Why is it that service-threads is equal to no. of core rather than the transaction threads


Hi, I am a bit confused about the way, the transaction-threads, transaction-queues & service-queues are configured

Please correct my understanding about the below and suggest some reading

In memory namespace: Since we might be adding an extra lag if we have the transaction-queues and the transaction threads, its a fair idea that we remove the t-queues and t-threads. In this case it makes sense that the number of service-threads is recommended to be equal to number of cores on the node

But in non memory namespace: since we have the t-queues and t-threads and it is the t-threads that interact with the drives, why is it that the t-threads count is not preferred to be equal to number of cores and have these grouped as the default 4 per t-queue. i,e

lets say that we have 32 core node and it is a non memory namespace. Why is it not that we have: 32 t-threads: one per core 32 grouped into 4 per t-queue = 8 t-queues & 8 service- threads

After I understand this, I would also want to get into the dependency of the count of t-threads on the work load

please help me understand it right



In the case of in-memory namespaces transaction queues aren’t used by default. The service thread will do the entire transaction inline, from picking the data off the NIC, to accessing the DRAM storage, to returning the result. This behavior is controlled by the allow-inline-transactions config parameter.
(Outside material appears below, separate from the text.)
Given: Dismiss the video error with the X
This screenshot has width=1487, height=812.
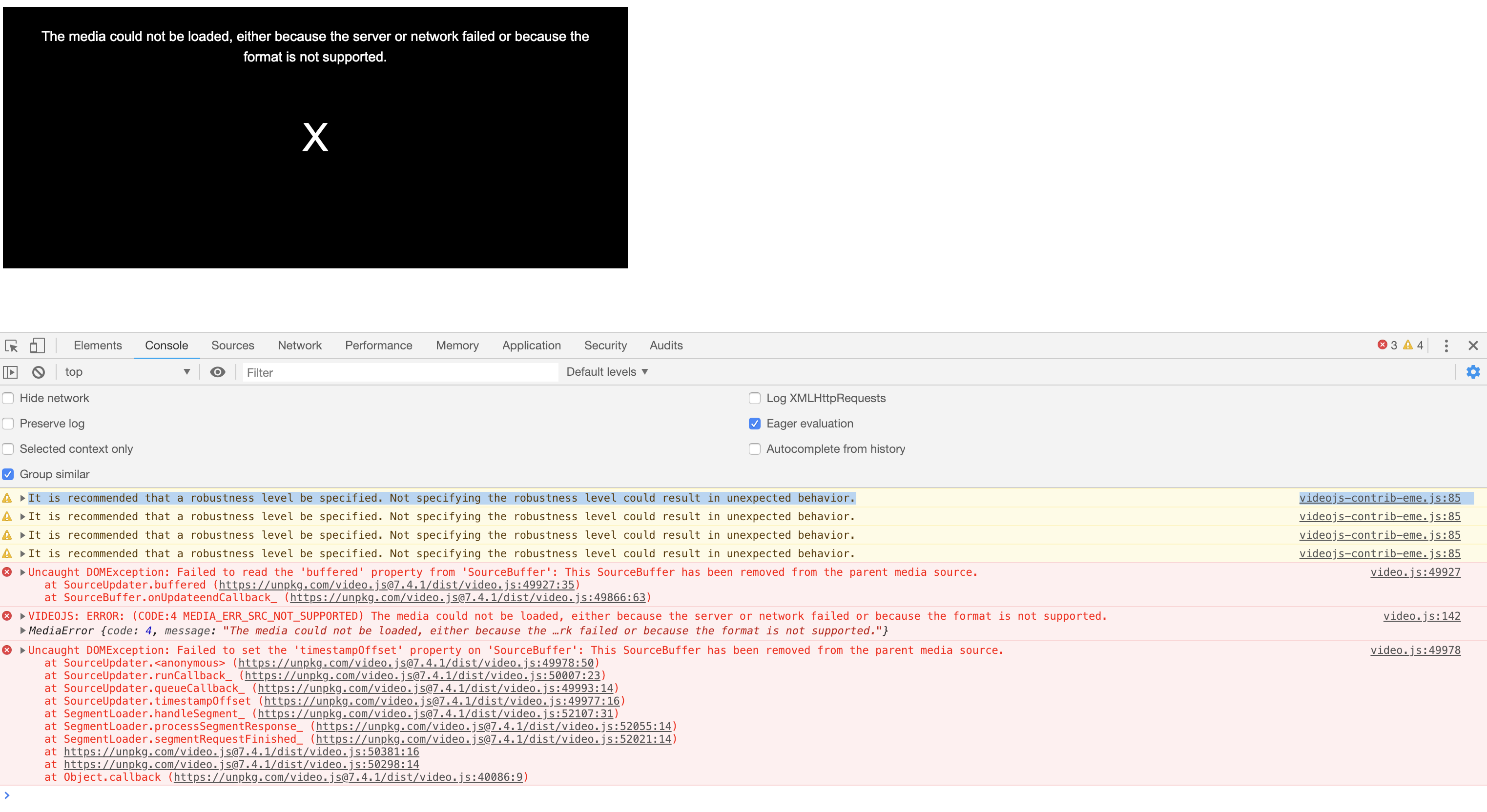Looking at the screenshot, I should click(315, 137).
When the namespace stores its data on SSD, the service threads place work on the transaction queues, multiple cores get involved with transaction threads processing work from those queues. The recommended number of threads per-transaction queue are based on performance testing, with 3 working better for smaller objects, versus the default 4.
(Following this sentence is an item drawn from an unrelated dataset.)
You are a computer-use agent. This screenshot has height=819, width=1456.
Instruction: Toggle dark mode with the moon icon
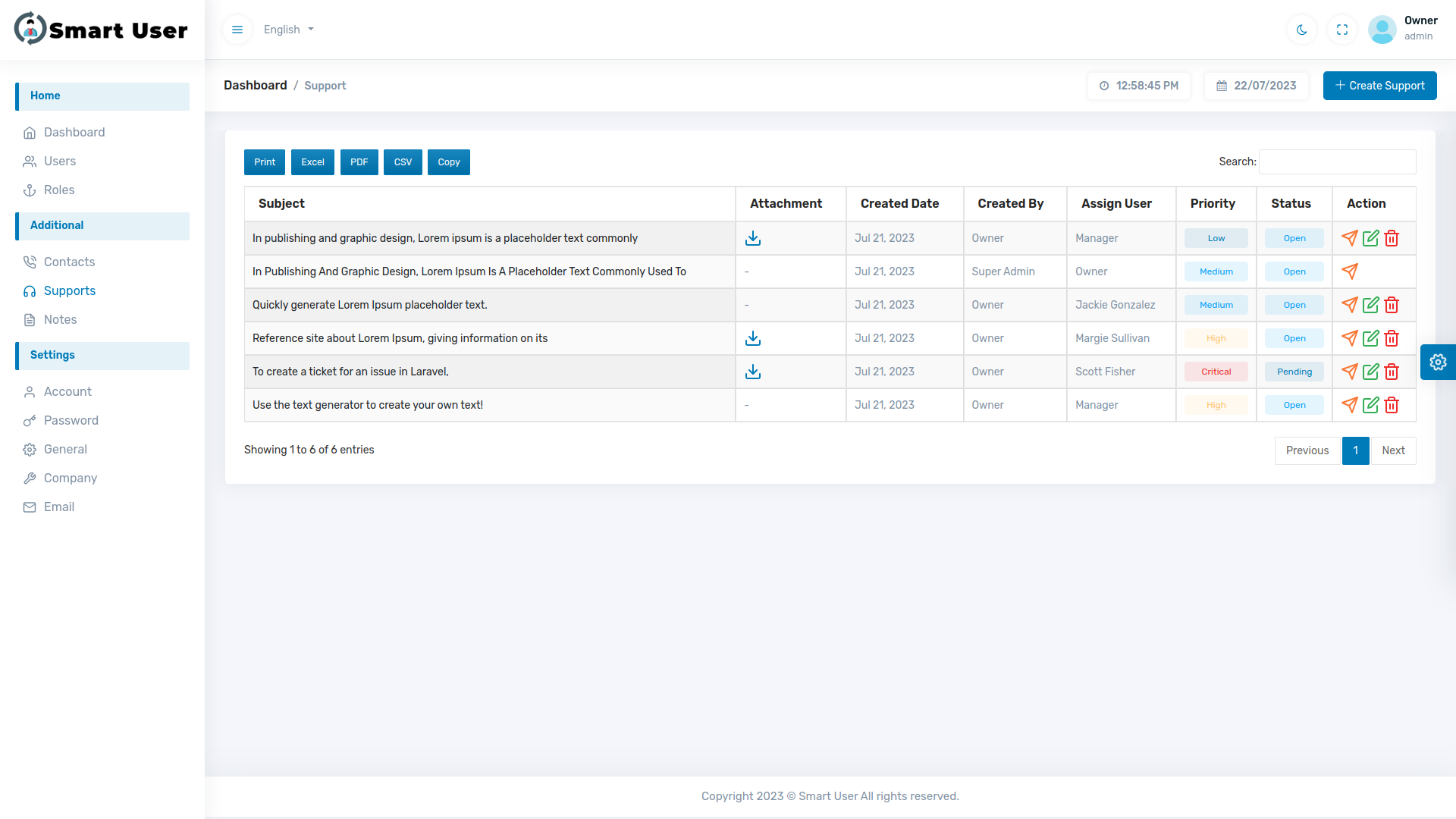coord(1301,30)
It really depends on the hardware you have, the generation of the chipset, and your workload, and it’s something you’ll have to benchmark, if you want to modify with confidence. For example, newer chipsets working with fast NVMe drives benefit from having more transaction threads per queue.


Thanks rbotzer for the explanation,

I think I still have few questions but before that:

could you please point me to some benchmarks that you might have noted, because I want to see how the combination of service threads, transaction queues, transaction threads is played with



You can use the benchmarking tool that comes with the Java client to load a data set, then run the same benchmark against it (a specific read/write workload) time after time, while adjusting your config. That will allow you to compare the performance (average TPS) of the different configurations.

By the way, this is the type of thing covered in Aerospike’s admin training.